--- 課題の指示 ---
「Click the Type column header」を含む行で始まり「Action: pos(623,426)」を含む行で終わる部分を、両端の行も含めて一字一句そのまま書き写してください。画像は解答に入れないでください。

--- 提供された一覧 ---
++++

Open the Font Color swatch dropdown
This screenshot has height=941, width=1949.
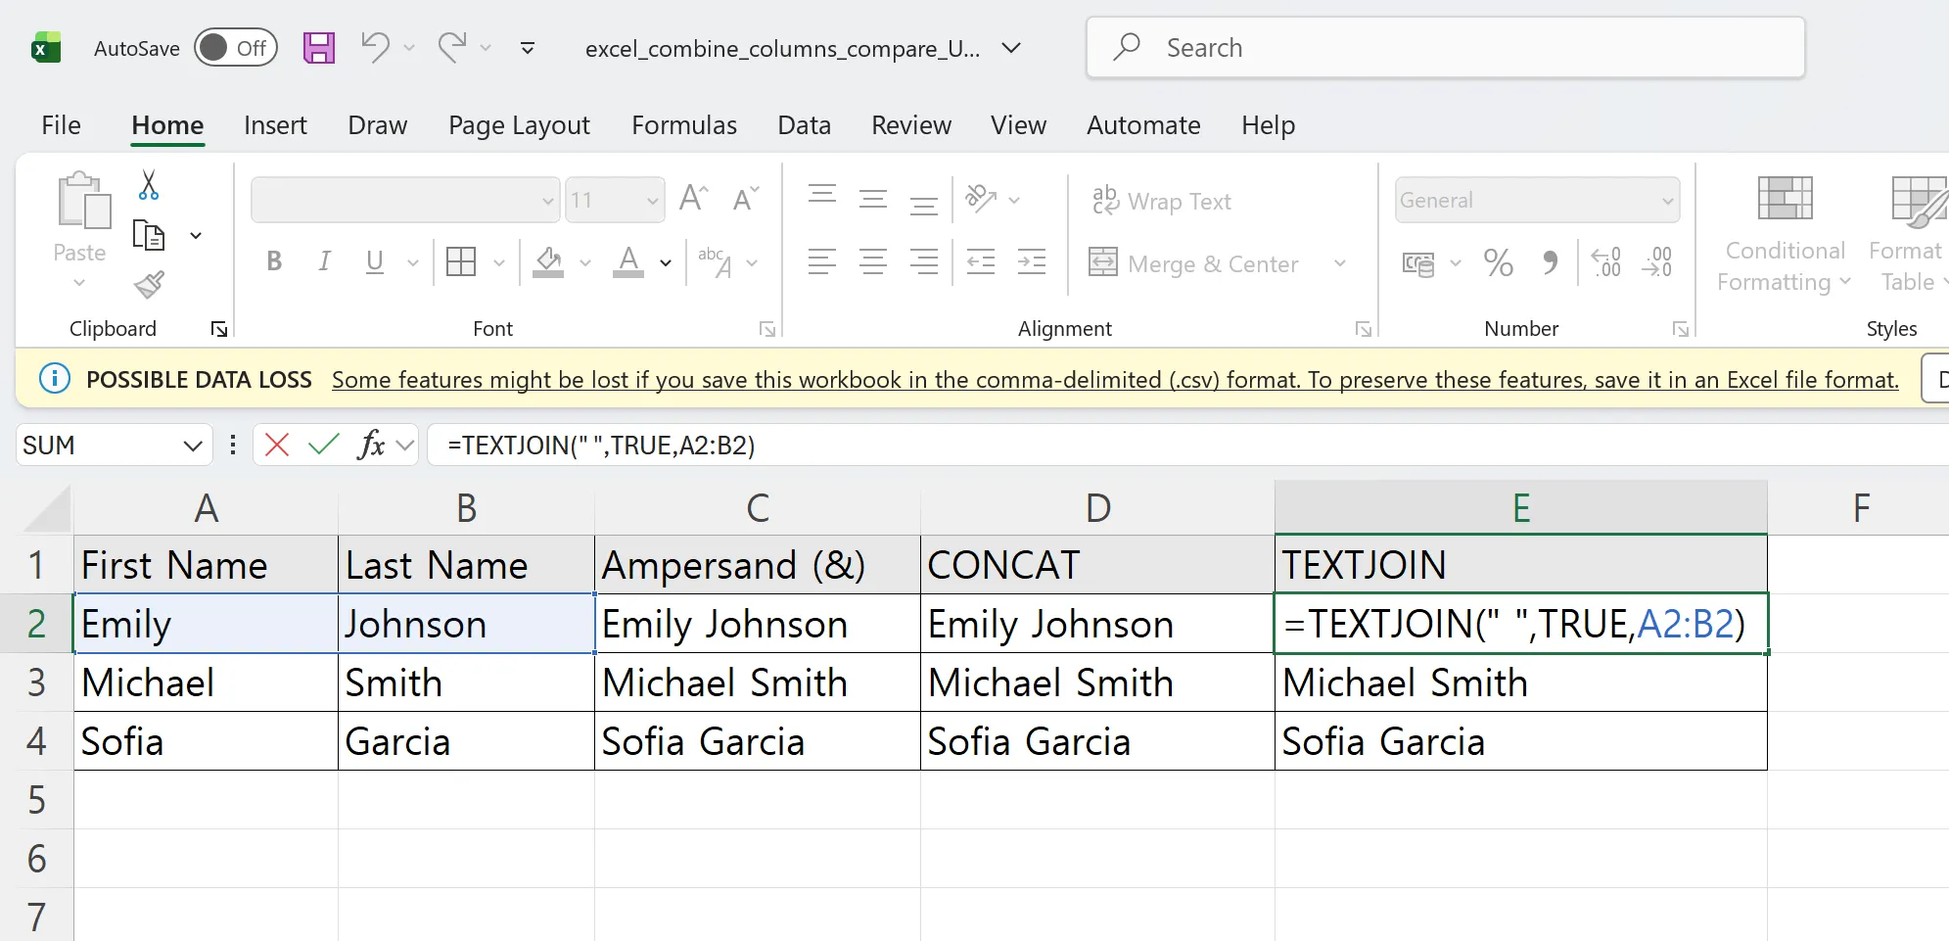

++++

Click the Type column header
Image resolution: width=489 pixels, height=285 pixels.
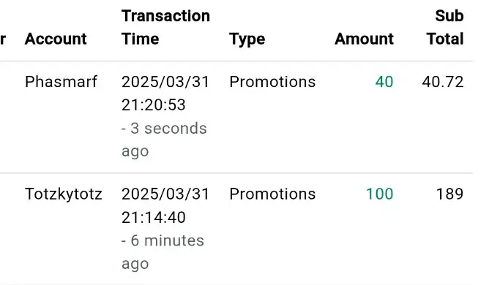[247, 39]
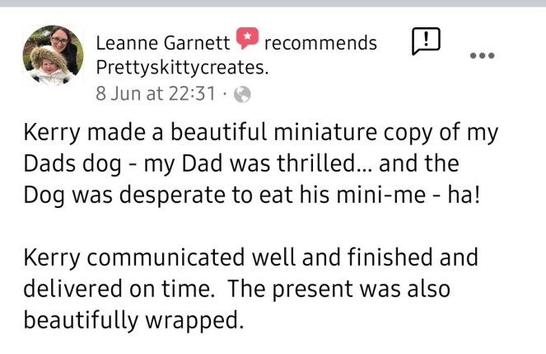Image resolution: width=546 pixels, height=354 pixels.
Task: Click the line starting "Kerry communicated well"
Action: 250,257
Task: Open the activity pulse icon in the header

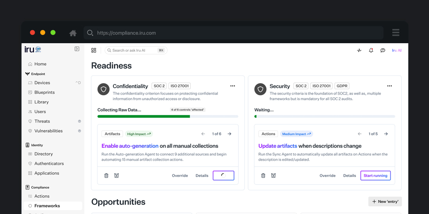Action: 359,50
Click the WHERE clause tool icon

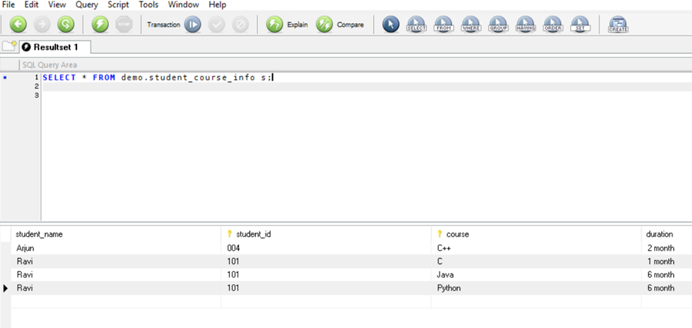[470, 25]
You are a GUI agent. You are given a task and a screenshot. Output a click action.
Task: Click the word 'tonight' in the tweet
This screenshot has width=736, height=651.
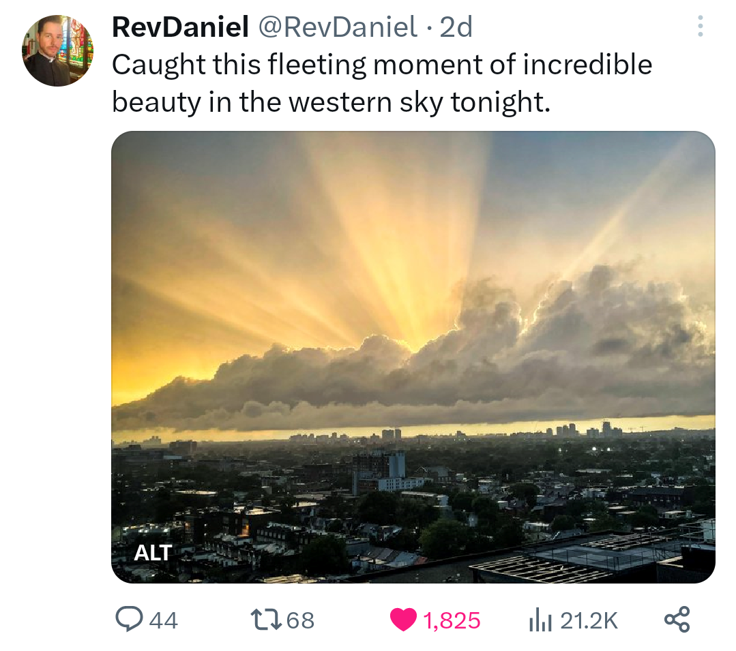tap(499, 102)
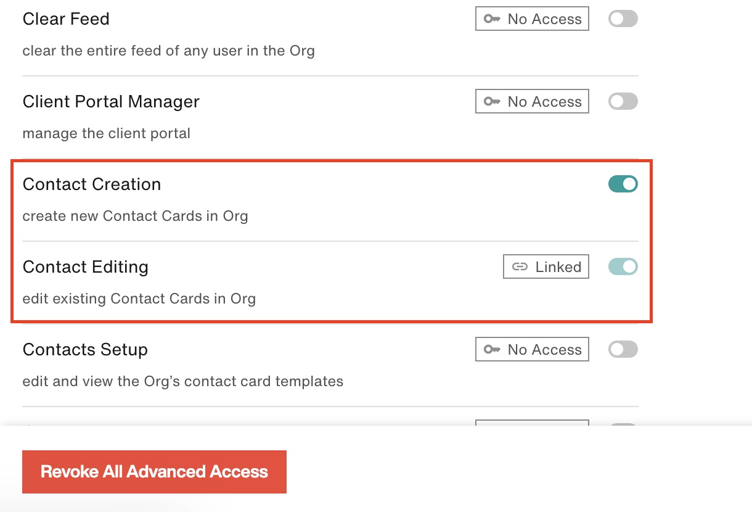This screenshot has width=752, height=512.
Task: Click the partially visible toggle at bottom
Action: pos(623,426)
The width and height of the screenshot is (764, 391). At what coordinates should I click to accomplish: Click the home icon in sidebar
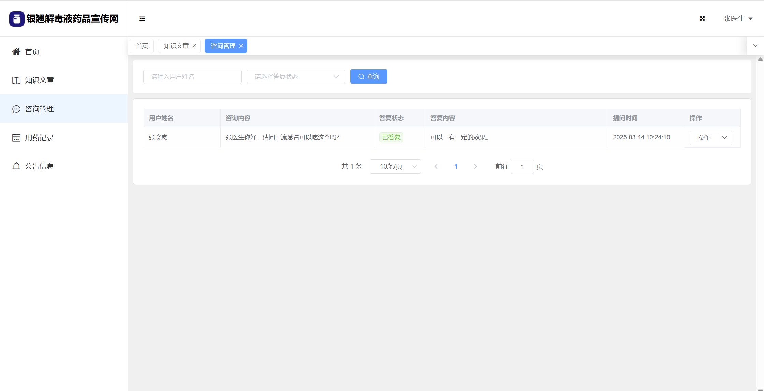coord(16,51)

++++

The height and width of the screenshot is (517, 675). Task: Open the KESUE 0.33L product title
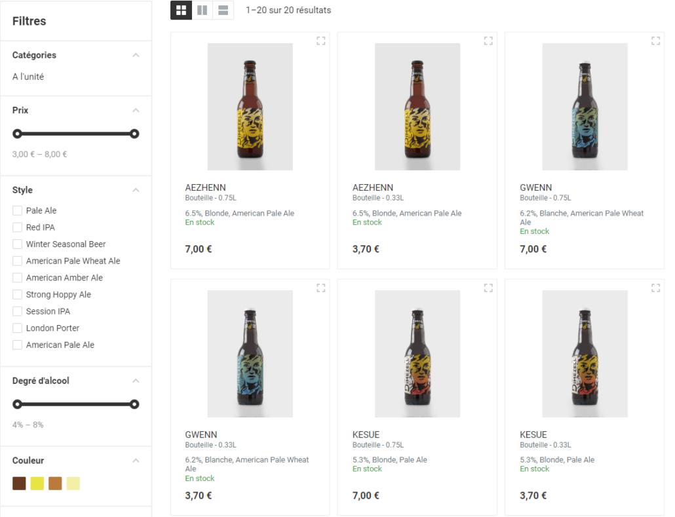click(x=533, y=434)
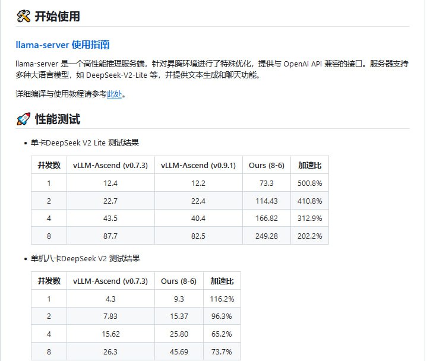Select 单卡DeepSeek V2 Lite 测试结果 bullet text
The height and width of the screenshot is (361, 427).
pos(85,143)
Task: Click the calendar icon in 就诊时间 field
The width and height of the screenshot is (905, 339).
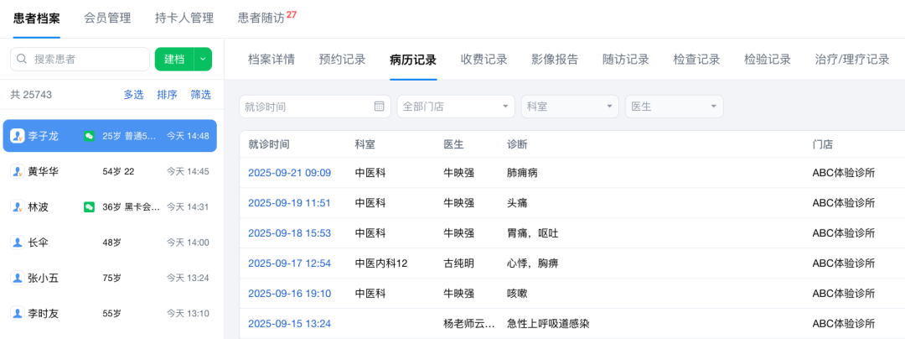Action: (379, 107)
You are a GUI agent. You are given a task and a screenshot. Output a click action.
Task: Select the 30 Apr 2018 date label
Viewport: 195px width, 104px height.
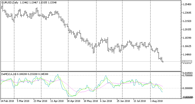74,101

++++

--- この課題の解答 ---
Click the Type column header
Image resolution: width=489 pixels, height=285 pixels.
[247, 39]
Image resolution: width=546 pixels, height=354 pixels.
Task: Click the line starting "Kerry communicated well"
Action: 250,257
Task: Open the activity pulse icon in the header

Action: 359,50
Click the WHERE clause tool icon

[470, 25]
You are a GUI agent. You are given a task and a screenshot. Output a click action.
Task: Click the word 'tonight' in the tweet
This screenshot has width=736, height=651.
tap(499, 102)
This screenshot has width=752, height=512.
Task: Click the partially visible toggle at bottom
Action: pos(623,426)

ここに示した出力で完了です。